→ **PROBLEM SET**:
A: Answer these questions using the Berlin travel post:
(i) Which hostel did the writer check into?
(ii) What was in the front window of one of the pubs?
(iii) Why did the writer's mother hang up the first time?
B: Carry the Berlin travel post forward from its final sentence.

→ **PASSAGE TO READ**:

____

Sunday, May 20, 2007

Berlin

When I arrived in Berlin, I headed straight for yet another pay phone - but this time with the intention of calling Frederick. Apparently I'd just missed him, and as Mr & Mrs Bamberg didn't seem to know who I was (and I didn't want to invite myself over as such), I just said I'd call in the morning, and went and checked into the City Stay hostel in Mitte - right near the famous Fernsehturm (TV tower) in East Berlin. I also signed up for the pubcrawl, and am actually really glad I ended up staying in the city. Though some of the pubs were fairly unexceptional, some were a little more historic (one with an East German car from the 70s in the front window), and it was a fun night filled with German beer, Jaegermeister and a fair bit of dancing.



[everybody say "Jaegermeister"]


After a fun evening, I'm grateful for two things - the TV tower which acted as a beacon, shining the light on my direction home, and the huge amount of water I drank before going to bed.

Though I woke up early the next morning, I woke up only a little dopey with no hangover - it could only be a good day! First things first - to call Mum. And, lo and behonld, she was there! Though she hung up on me the first time ("I thought it was India calling"), I was finally able to wish her a happy belated Mother's Day!

____

[Data records]
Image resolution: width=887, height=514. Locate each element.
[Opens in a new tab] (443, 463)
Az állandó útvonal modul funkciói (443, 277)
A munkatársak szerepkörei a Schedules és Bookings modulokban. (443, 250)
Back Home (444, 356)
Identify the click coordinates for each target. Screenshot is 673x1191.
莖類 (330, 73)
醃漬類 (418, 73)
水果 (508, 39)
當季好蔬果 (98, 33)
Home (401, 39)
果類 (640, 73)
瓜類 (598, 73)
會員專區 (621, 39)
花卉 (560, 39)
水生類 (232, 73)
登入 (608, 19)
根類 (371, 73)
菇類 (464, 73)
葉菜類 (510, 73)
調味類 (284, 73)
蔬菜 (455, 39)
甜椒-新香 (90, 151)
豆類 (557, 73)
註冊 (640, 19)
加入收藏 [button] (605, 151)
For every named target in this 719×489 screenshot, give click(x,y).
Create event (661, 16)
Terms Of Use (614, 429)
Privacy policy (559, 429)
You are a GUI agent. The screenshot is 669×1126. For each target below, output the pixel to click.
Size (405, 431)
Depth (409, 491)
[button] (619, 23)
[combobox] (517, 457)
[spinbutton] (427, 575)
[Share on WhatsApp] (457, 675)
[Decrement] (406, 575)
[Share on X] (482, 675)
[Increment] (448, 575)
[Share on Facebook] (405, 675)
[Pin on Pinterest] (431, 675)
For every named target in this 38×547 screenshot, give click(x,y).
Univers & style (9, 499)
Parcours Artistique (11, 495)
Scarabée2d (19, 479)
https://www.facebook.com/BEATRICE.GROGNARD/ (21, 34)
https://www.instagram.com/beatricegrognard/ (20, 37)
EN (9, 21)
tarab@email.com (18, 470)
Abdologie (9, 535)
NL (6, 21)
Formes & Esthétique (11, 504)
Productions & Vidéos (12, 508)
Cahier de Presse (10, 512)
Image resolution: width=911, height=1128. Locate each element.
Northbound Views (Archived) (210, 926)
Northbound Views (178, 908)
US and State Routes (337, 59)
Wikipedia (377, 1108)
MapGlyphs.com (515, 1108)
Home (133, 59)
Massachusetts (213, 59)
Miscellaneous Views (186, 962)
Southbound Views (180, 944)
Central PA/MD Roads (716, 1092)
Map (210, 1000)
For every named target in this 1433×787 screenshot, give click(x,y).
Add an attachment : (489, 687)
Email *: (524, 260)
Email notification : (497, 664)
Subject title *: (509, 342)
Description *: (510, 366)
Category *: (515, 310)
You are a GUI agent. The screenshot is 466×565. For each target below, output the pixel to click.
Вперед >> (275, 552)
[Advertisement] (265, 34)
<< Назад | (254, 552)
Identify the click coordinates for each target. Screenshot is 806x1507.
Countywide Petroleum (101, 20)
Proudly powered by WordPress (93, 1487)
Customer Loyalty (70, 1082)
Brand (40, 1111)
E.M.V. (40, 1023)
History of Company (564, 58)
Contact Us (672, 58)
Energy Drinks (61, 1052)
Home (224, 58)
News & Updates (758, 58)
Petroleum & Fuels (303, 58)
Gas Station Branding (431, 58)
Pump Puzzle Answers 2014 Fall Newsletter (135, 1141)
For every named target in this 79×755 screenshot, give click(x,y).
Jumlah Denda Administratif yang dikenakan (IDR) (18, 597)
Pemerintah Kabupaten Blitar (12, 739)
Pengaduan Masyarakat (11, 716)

____

→ **RESPONSES TO THE TASKS**:
A:
(i) The City Stay hostel in Mitte.
(ii) An East German car from the 70s.
(iii) She thought it was India calling.

B:
I woke up my Canadian dorm-mates Jesse and Andrew, and though they only had a few minutes to get ready, were hurrying down Unter den Linden with me on the way to the Free Berlin tour. Apparently there are free tours in many cities in Europe - something I'm looking forward to taking advantage of. Our tour guide was fantastic, and we saw so much in the four-and-a-half hour tour: The Brandenburger Tor, a line in the road where the Berlin Wall used to stand, the amazing memorial to the victims of the holocaust, the site of Hitler's bunker (as the tour guide pointed out, now a car park and small section of grass perfect for big piles of dog poo), Checkopint Charlie, past an old section of the wall and the Topography of Terror (the foundations of an old SS building), the Bebelplatz (where the first Nazi book burning took place in 1933), to a monument to victims of war (very, very moving), and finally to Museum Island - Berliners certainly love their museums. She told us so many historical facts and pointed out some great random bits and pieces. I hadn't noticed them until she pointed out the bullet holes in "The Big Dish" at the front of the New Museum. I also lvoed the story of the removal of all crosses from churches in Berlin, only to have the TV Tower built which, due to the shiney sphere at its top, looks like a big cross on a sunny day.



[where the Wall used to stand]






[Holocaust Memorial]





[Hitler's Bunker]



[the Wall at the Topography of Terror]



[Bebelplatz]

This was but a prelude. Where books are burnt, human beings will be burnt in the end.
- Heinrich Hein




[Memorial for those killed in war]







[Museum Island and TV Tower]





[bullet holes in "the Big Bowl"]


I'd managed to get in touch with Frederick, so got my backpack and, as per his instructions, took the S-Bahn to Rathaus Steglitz. He met me at the train station - it was so good to see a familiar face, even if his months scuba diving in WA have given him blond hair! We took the bus back to his flat - where he has lived since he was two - and I briefly met his mum. She apologised for not speaking English, I apologised for not speaking German, and Frederick interperated. After a dinner of fantastic German bread ("not like that white, fluffy stuff in Australia") and Swiss cheese, Frederick and I headed back into town to meet his brother at a pub in the trendy, turkish-oriented part of town - once wedged in a corner of West Berlin.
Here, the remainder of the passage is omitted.